Présentation de l’artiste

Photo Jérôme Michel
Photo Jérôme Michel
Né en 1981, Nicolas Momein vit et travaille à Paris. Il est représenté par la galerie Ceysson et Bénétière, galerie d'art moderne et contemporain basée à Paris, New York, Genève, Luxembourg et Saint-Étienne.
L’artiste développe principalement des projets de sculptures, où le processus de fabrication tient une place centrale et devient un élément à part entière dans ses réalisations. Son intérêt pour les matériaux et objets manufacturés, parfois originaux, l’a conduit assez naturellement à penser les conditions de leurs propres élaborations, relevant des connaissances d’artisans, d’ouvriers, d’agriculteurs et autres savoir-faire et métiers.
L’envie de se positionner au plus proche, au contact de ces gestes de travail, de s’en imprégner, d’enregistrer les actes qui façonnent et transforment la matière en produits est au coeur de son oeuvre.
Par ce biais du rapprochement vers le monde de l’entreprise, Nicolas Momeim a déjà eu l’occasion d’effectuer divers travaux collaboratifs, avec des TPE, mais aussi PME, ou entreprises individuelles, proches des lieux de résidence, d’exposition, ou d’atelier, à travers une constante collaboration.

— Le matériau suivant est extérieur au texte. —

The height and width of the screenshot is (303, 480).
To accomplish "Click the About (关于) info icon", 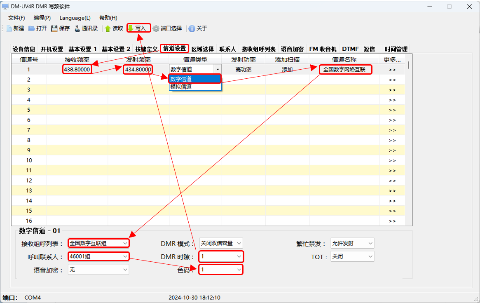I will [x=192, y=28].
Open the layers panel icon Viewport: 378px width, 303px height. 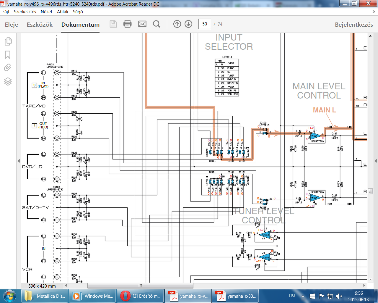coord(8,81)

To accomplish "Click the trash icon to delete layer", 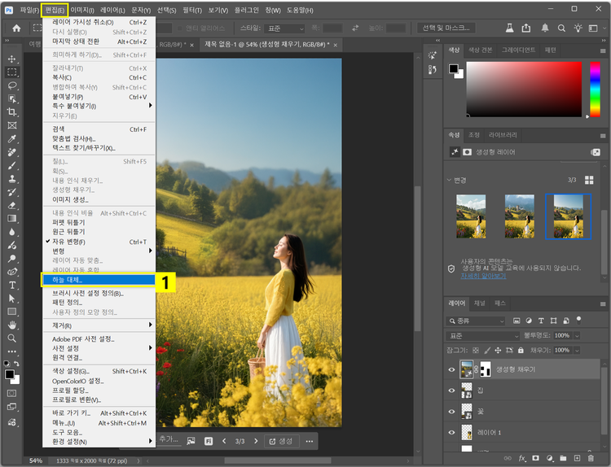I will 592,458.
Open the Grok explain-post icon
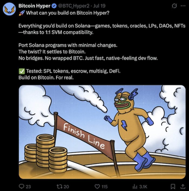189x191 pixels. point(174,6)

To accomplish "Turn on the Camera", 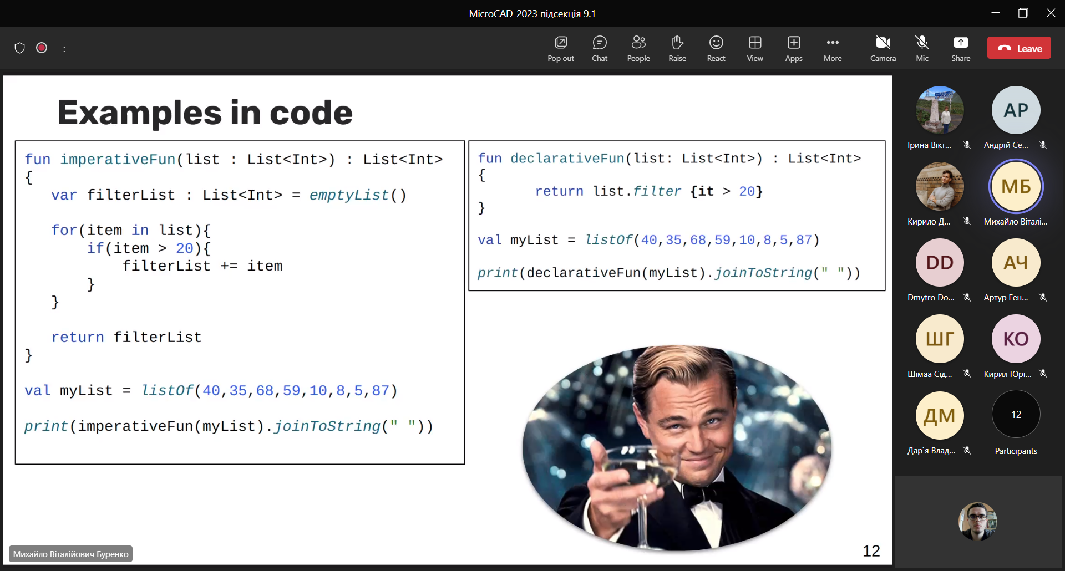I will click(x=883, y=48).

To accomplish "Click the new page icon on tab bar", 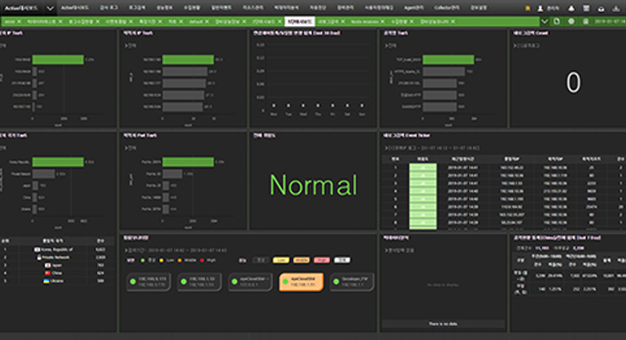I will (557, 21).
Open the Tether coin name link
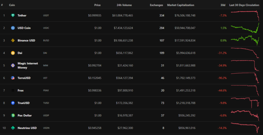The height and width of the screenshot is (135, 263). (22, 15)
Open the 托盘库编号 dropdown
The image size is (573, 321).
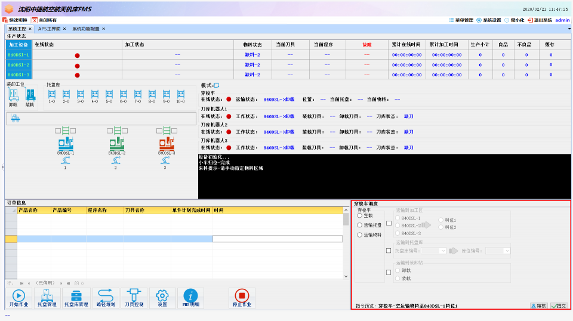[x=442, y=251]
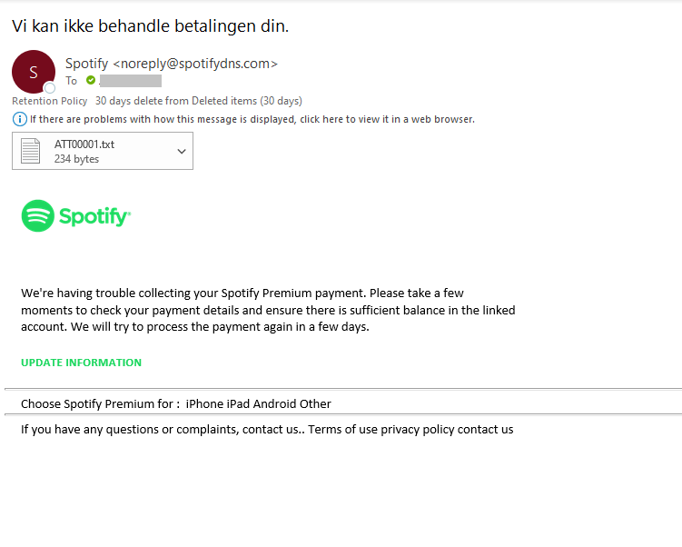Expand the ATT00001.txt attachment dropdown arrow
This screenshot has height=547, width=682.
(x=181, y=151)
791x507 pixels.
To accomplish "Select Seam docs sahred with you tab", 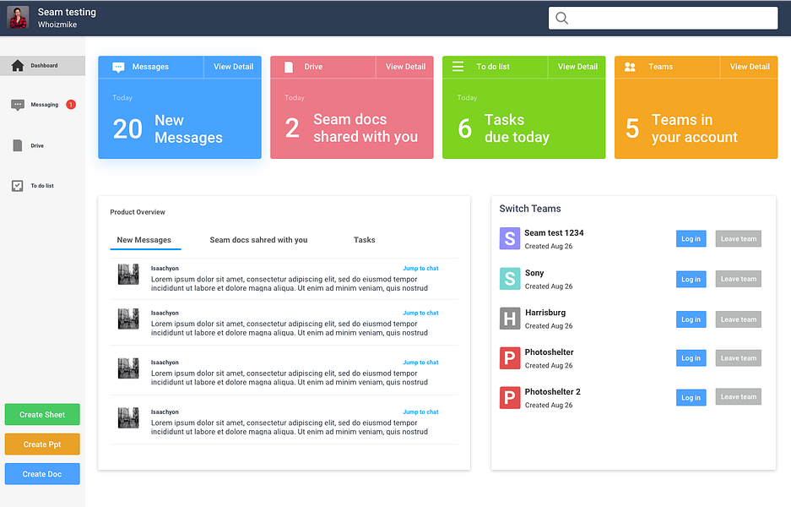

Entretien de Nicolas Momein par Fabien Danesi, Directeur du FRAC Corsica

D’où vient ce camion que tu as décidé de transformer en exposition itinérante ?
N.M. - J'ai acheté et transformé ce camion à la suite d'une proposition qui m'avait été faite par la galerie Ceysson & Bénétière de présenter une sculpture pour les hors les murs de la FIAC en 2019. Une première version avait été réalisée en 2012 à Genève avec un camion qui m'appartenait. Je venais d'être diplômé des beaux-arts de Genève.
Les questions liées à l'autonomie m'intéressaient beaucoup à ce moment-là. L’idée de manifestation temporaire d’un lieu absent, un espace d’exposition autonome (création d’un lieu d’auto-monstration parqué dans l’espace public). Le camion a des caractéristiques se rapprochant de celles d’une petite architecture ou d'un édicule : aspect extérieur, taille, capacité volumétrique.
Le volume réalisé à l’intérieur de celui-ci parasite l’espace par accumulation de laine de roche en suivant les lignes de force du véhicule.
En utilisant l’espace qui me servait de stockage, de transport ou même éventuellement d’abri temporaire, j'ai construit, à l’aide d’un corps de métier compétent, une sculpture à base d’un matériau d’isolation. Il s’agissait de remplir le volume du camion, par projection de matière, autour d’un vide nécessaire laissé par le corps construisant. Le résultat est une pièce hybride, tout à la fois un contenant définissant un espace potentiel, potentiellement pénétrable, un espace d’exposition autonome, une surface à texture organique, un all over monochrome et une sculpture environnementale.
Je voulais aussi que la sculpture intègre toutes les contraintes inhérentes à la logistique d'une oeuvre. Les préoccupations pratiques telles que le transport, l'emballage, le stockage, la livraison.

Qu’est-ce qui t’intéresse dans le matériau employé, la laine de roche ?
N.M. - Ce matériau et cette technique sont normalement utilisés pour l'isolation des bâtiments. Nous en voyons rarement dans les constructions à l'état brut car il est souvent recouvert par d’autres matériaux mais il est visible dans de nombreux lieux de production comme les usines, les ateliers et les écoles. Ces qualités, d'isolant, sa légèreté, sa fragilité et sa mise en oeuvre rapide qui se fait par projection m'intéressent particulièrement.

Ton travail a une dimension à la fois formelle et matérialiste. En cela, tu t’inscris dans une grande tradition de l’abstraction et de la modernité. Quelles sont tes références ?
N.M. - Peut-être plus de postmodernité. J’ai beaucoup regardé les artistes du mouvement italien Arte Povera pour leurs refus de l'identification en s'efforçant de se soustraire à la dépendance du style. Je pense en particulier à certaines oeuvres de Piero Manzoni avec ses achromes et Mario Merz pour ses igloos.
Absalon m'a également beaucoup marqué en interrogeant notre rapport au corps, au déplacement et à l'intimité.
Sol LeWitt pour son travail conceptuel et la définition qu'il en fait.